STATED GOAL = Could you transcribe the rows word for word, starting at the line containing "Given: Click the Getting Started heading" and ending at the end of the rows, leaving out the pictures?

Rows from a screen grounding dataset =
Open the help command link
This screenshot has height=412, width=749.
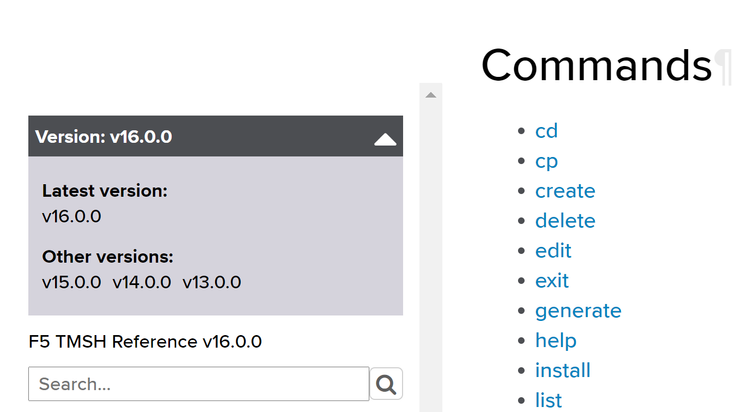(x=556, y=341)
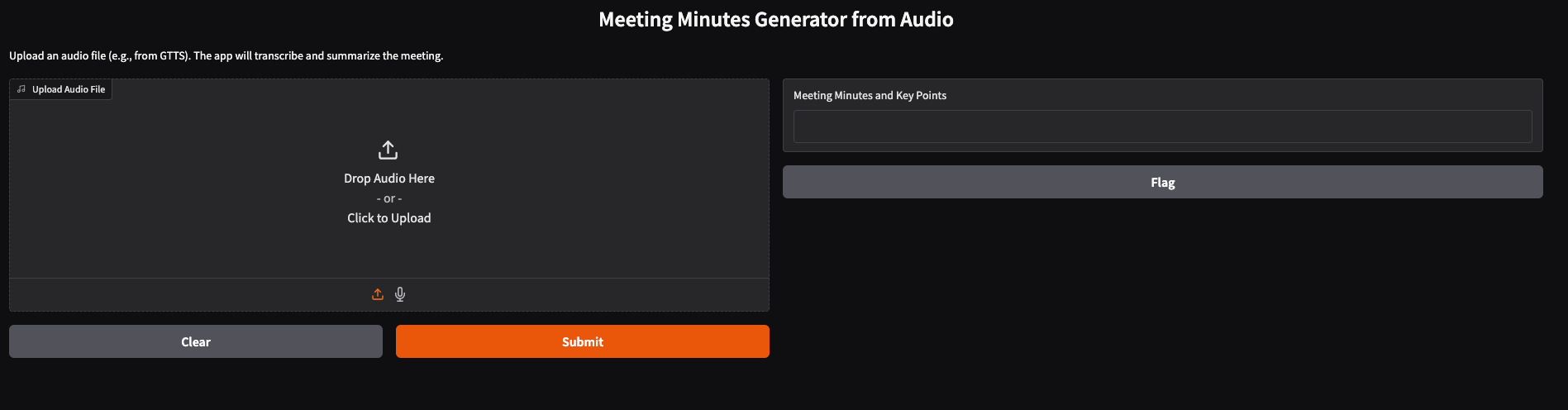1568x410 pixels.
Task: Click the description text mentioning GTTS
Action: [x=226, y=55]
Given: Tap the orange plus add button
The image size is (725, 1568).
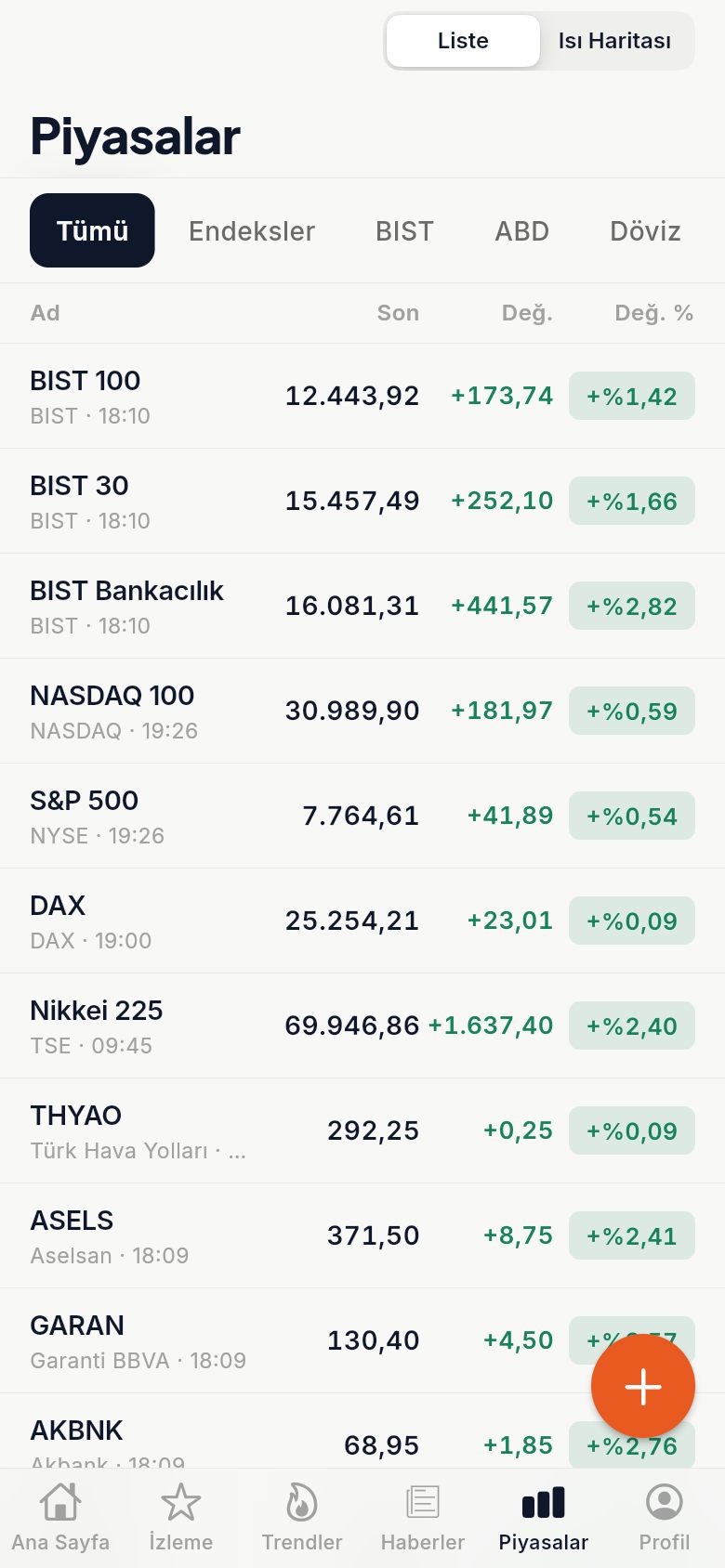Looking at the screenshot, I should click(643, 1387).
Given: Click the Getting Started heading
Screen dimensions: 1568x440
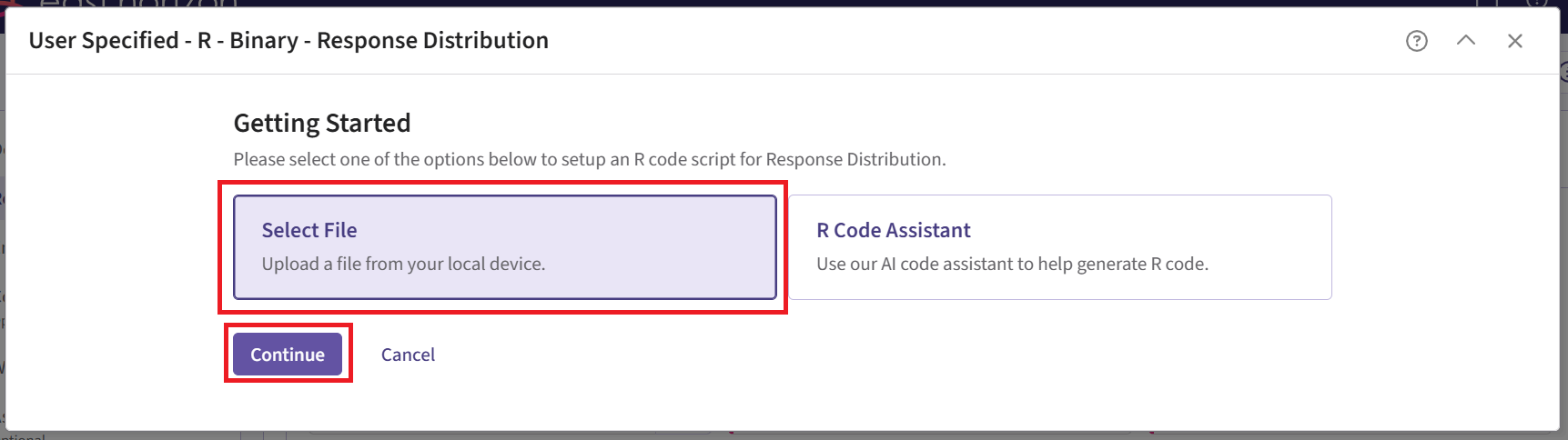Looking at the screenshot, I should pyautogui.click(x=321, y=123).
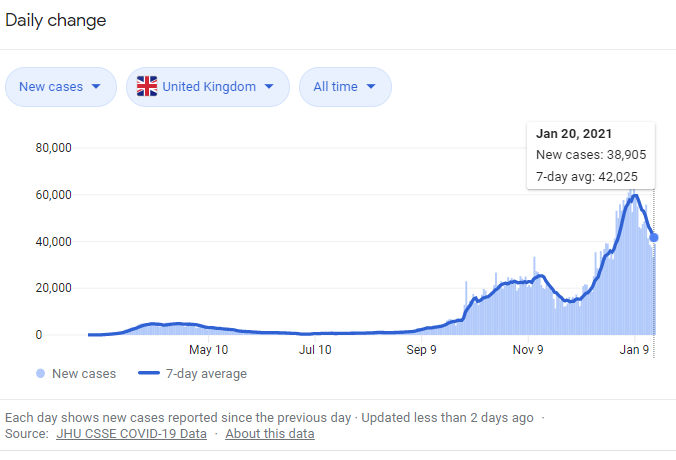Screen dimensions: 676x460
Task: Click the May 10 x-axis label
Action: (x=208, y=350)
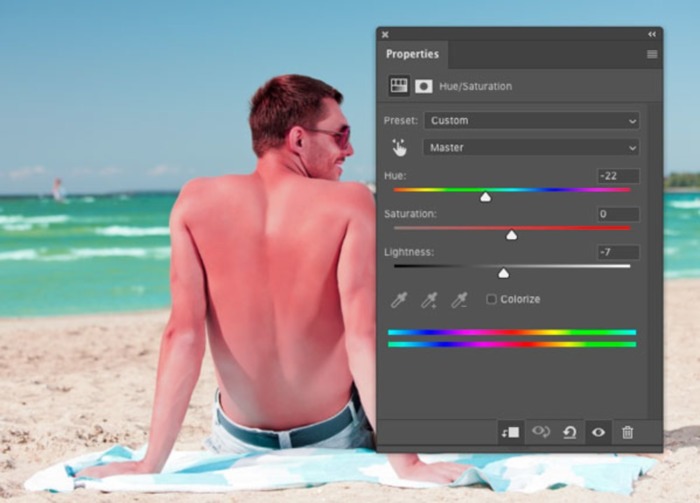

SOLUTION FOR THIS TASK =
Given: Click the Getting Started heading
Screen dimensions: 1568x440
Looking at the screenshot, I should pyautogui.click(x=321, y=123).
Screen dimensions: 676x460
Task: Click the May 10 x-axis label
Action: (x=208, y=350)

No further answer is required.